** BEGIN PROVIDED DATA **

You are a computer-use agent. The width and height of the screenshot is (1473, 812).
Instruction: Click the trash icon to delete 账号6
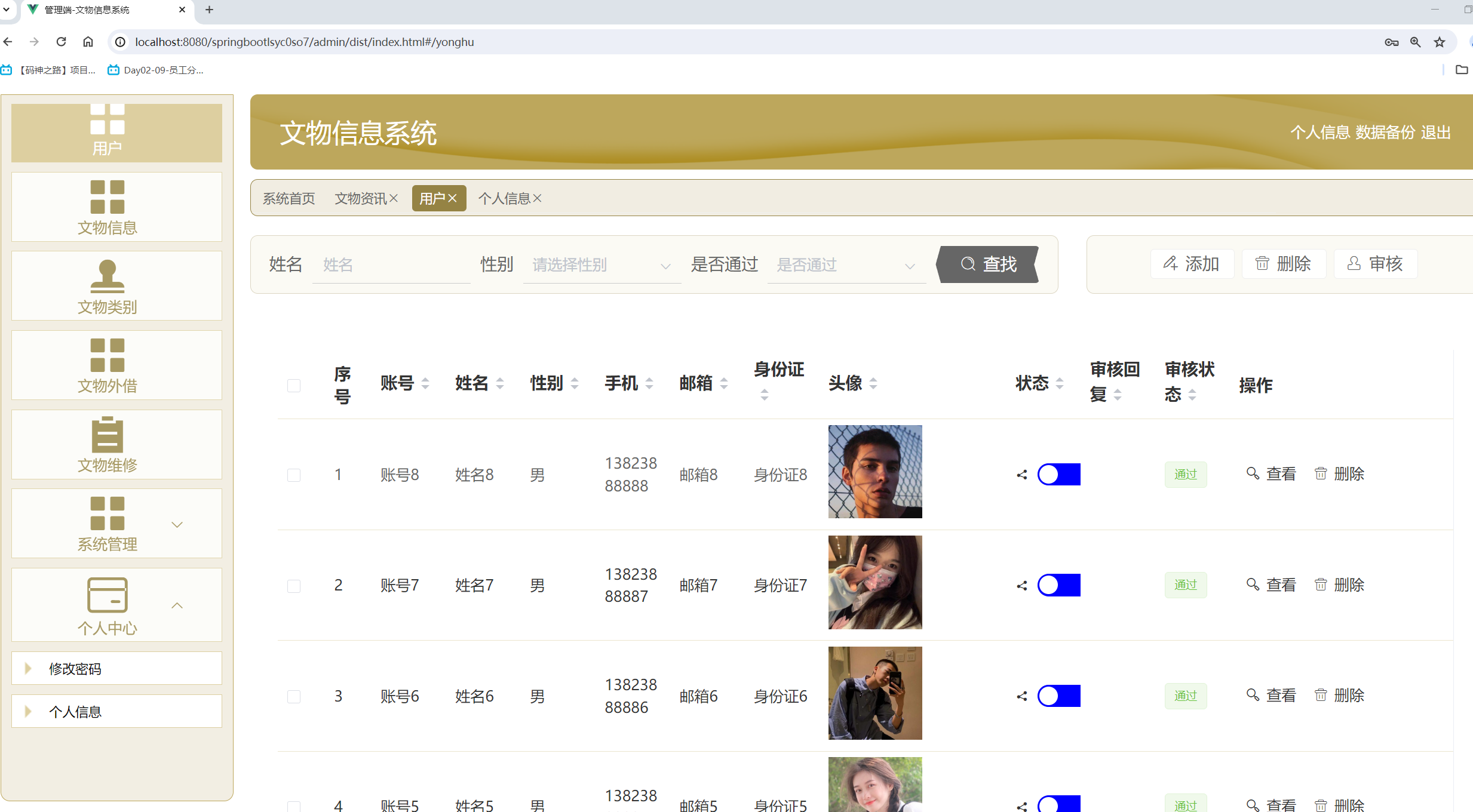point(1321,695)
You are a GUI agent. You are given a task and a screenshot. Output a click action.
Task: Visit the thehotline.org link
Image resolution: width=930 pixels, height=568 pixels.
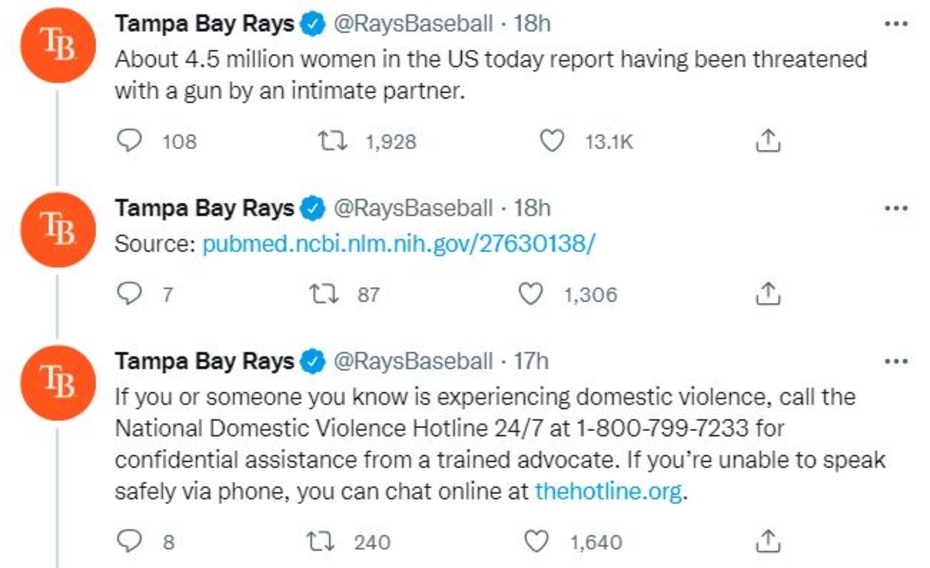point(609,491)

** END PROVIDED DATA **

Retype every line of the records above word for word, omitting the pictures.

● **THE RESPONSE**:
You are a computer-use agent. The width and height of the screenshot is (1473, 812).
Instruction: Click the trash icon to delete 账号6
point(1321,695)
You are a GUI agent. You are given a task and a screenshot. Output a click action.
Task: Visit the thehotline.org link
Image resolution: width=930 pixels, height=568 pixels.
point(609,491)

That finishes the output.